Construction of single-family houses increased 3.2 percent to a five-month high 516,000 rate, from 500,000 a month earlier, today’s figures showed. Work on apartment buildings and other multifamily units decreased 21.3 percent to an annual rate of 192,000 in May, the slowest this year, from 244,000 a month earlier.
Three of four regions had a decrease in overall starts in May, including a 13.3 percent decline in the Midwest and a 20.3 percent drop in the Northeast. Starts in the West rose 14.4 percent.
A report yesterday showed confidence among U.S. homebuilders climbed in June to a five-year high. The Washington-based National Association of Home Builders/Wells Fargo index of sentiment rose by 1 point to 29, the highest since May 2007.
Cheaper homes, low mortgage rates and enough of an increase in household income drove housing affordability to an all-time high in the first quarter, according to the National Association of Realtors.
The average rate on a 30-year, fixed-rate mortgage reached a record low of 3.67 percent in the first week of June, according to Freddie Mac.
Another reason for optimism on the outlook for construction is that Americans are forming households faster than new homes are being built, said Douglas Yearley, chief executive officer of Toll Brothers Inc., a luxury homebuilder based in Horsham, Pennsylvania.
Borrowing Costs
“There is huge pent-up demand that has built over the last four years from this imbalance,” Yearley said at a June 14 conference. “It’s been seven years since this all began to turn down and you have people that are just ready to move on with their lives, take advantage of great interest rates.”
At the same time, three years after the end of the recession, a stronger housing recovery remains elusive. More distressed properties are going on the market, adding to inventory and pushing down prices.

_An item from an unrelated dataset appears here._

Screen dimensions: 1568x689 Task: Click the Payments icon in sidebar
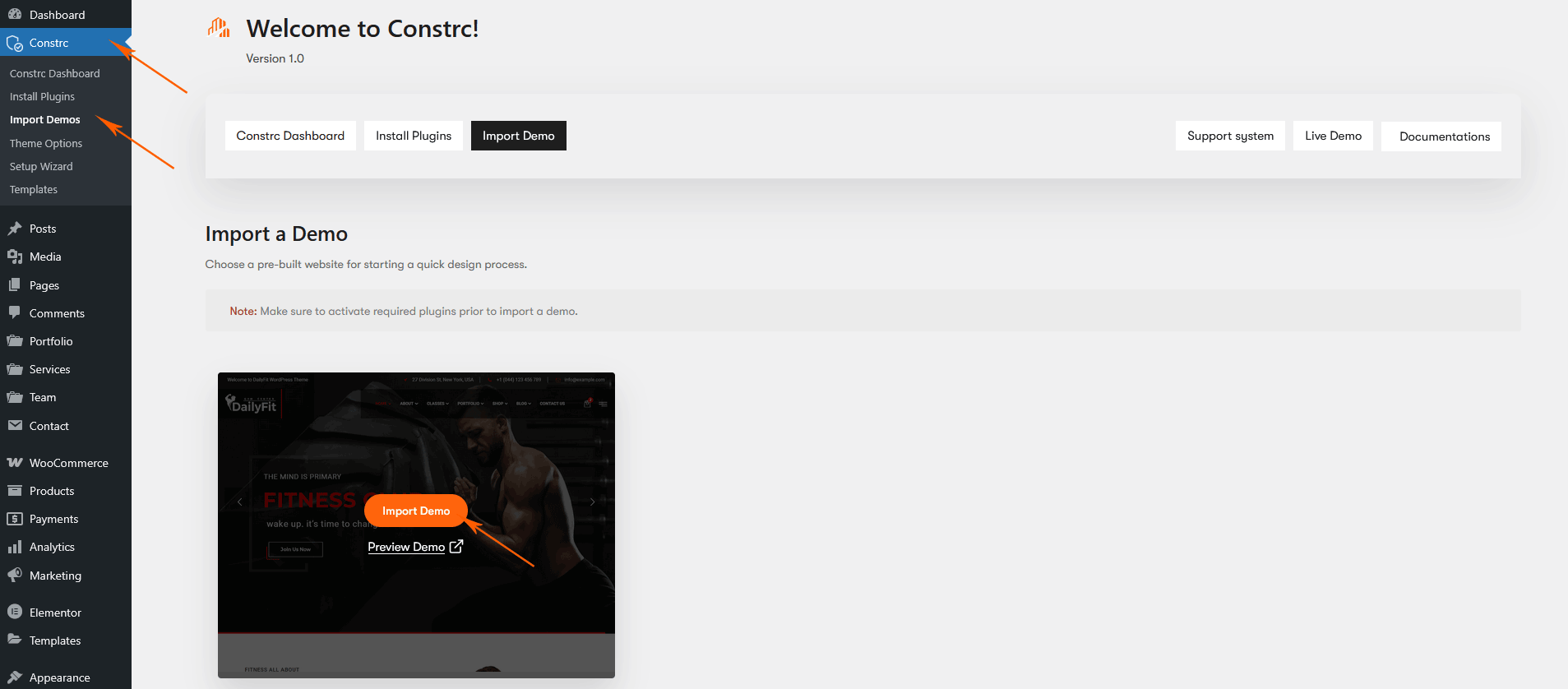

Foreclosure starts grew in May on an annual basis for the first time since January 2010, after the largest U.S. loan servicers settled with states over faulty documentation, according to a report last week from RealtyTrac Inc., a real estate data provider in Irvine, California. Home seizures plunged 18 percent from a year earlier, the report also showed, a sign that banks are turning to repossession alternatives, RealtyTrac Inc. said today.
Weak job gains and stock market volatility also have consumers apprehensive about taking on debt.
“Our forecast is still for growth but we’re being conservative about it,” said Doug Duncan, chief economist at Washington-based Fannie Mae. “This will definitely be a year where we’ll see growth in the housing market.”